Reproduce the following lines verbatim, without alteration.

----------------

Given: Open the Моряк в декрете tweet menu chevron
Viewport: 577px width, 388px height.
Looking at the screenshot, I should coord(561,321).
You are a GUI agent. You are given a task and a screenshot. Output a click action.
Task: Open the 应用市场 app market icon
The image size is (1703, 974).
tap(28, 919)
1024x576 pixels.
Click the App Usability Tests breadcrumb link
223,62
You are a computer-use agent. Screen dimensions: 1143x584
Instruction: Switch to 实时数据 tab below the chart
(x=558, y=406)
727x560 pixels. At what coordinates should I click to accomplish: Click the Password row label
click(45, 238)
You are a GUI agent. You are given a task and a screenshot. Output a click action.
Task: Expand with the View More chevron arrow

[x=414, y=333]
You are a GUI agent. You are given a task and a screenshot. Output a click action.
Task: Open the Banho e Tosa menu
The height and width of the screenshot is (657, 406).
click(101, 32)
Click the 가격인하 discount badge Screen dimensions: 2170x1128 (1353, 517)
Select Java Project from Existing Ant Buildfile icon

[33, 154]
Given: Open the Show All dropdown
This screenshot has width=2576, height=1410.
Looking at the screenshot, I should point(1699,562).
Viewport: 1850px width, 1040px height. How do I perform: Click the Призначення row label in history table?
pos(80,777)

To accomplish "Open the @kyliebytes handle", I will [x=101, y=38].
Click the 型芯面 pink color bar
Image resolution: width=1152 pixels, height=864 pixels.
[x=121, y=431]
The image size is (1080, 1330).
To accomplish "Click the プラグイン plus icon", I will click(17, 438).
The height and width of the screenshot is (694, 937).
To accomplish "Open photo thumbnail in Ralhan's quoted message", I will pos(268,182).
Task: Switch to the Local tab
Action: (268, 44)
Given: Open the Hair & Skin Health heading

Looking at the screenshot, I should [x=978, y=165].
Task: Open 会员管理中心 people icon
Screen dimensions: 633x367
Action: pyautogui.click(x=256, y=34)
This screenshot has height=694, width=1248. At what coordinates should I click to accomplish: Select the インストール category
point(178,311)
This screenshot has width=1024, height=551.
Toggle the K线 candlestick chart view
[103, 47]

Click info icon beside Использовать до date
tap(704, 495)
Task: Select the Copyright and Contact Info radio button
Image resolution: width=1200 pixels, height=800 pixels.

----------------

● FINISHED ANSWER
Given: Open the Моряк в декрете tweet menu chevron
Viewport: 577px width, 388px height.
Looking at the screenshot, I should coord(561,321).
You are a GUI agent. You are given a task and a screenshot. Output a click action.
Task: Open the 应用市场 app market icon
The image size is (1703, 974).
tap(28, 919)
1024x576 pixels.
Click the App Usability Tests breadcrumb link
223,62
You are a computer-use agent. Screen dimensions: 1143x584
Instruction: Switch to 实时数据 tab below the chart
(x=558, y=406)
727x560 pixels. At what coordinates should I click to accomplish: Click the Password row label
click(45, 238)
You are a GUI agent. You are given a task and a screenshot. Output a click action.
Task: Expand with the View More chevron arrow

[x=414, y=333]
You are a GUI agent. You are given a task and a screenshot. Output a click action.
Task: Open the Banho e Tosa menu
The height and width of the screenshot is (657, 406).
click(101, 32)
Click the 가격인하 discount badge Screen dimensions: 2170x1128 (1353, 517)
Select Java Project from Existing Ant Buildfile icon

[33, 154]
Given: Open the Show All dropdown
This screenshot has width=2576, height=1410.
Looking at the screenshot, I should point(1699,562).
Viewport: 1850px width, 1040px height. How do I perform: Click the Призначення row label in history table?
pos(80,777)

To accomplish "Open the @kyliebytes handle", I will [x=101, y=38].
Click the 型芯面 pink color bar
Image resolution: width=1152 pixels, height=864 pixels.
[x=121, y=431]
The image size is (1080, 1330).
To accomplish "Click the プラグイン plus icon", I will click(17, 438).
The height and width of the screenshot is (694, 937).
To accomplish "Open photo thumbnail in Ralhan's quoted message", I will pos(268,182).
Task: Switch to the Local tab
Action: (268, 44)
Given: Open the Hair & Skin Health heading

Looking at the screenshot, I should [x=978, y=165].
Task: Open 会员管理中心 people icon
Screen dimensions: 633x367
Action: pyautogui.click(x=256, y=34)
This screenshot has height=694, width=1248. At what coordinates should I click to accomplish: Select the インストール category
point(178,311)
This screenshot has width=1024, height=551.
Toggle the K线 candlestick chart view
[103, 47]

Click info icon beside Использовать до date
tap(704, 495)
Task: Select the Copyright and Contact Info radio button
Image resolution: width=1200 pixels, height=800 pixels.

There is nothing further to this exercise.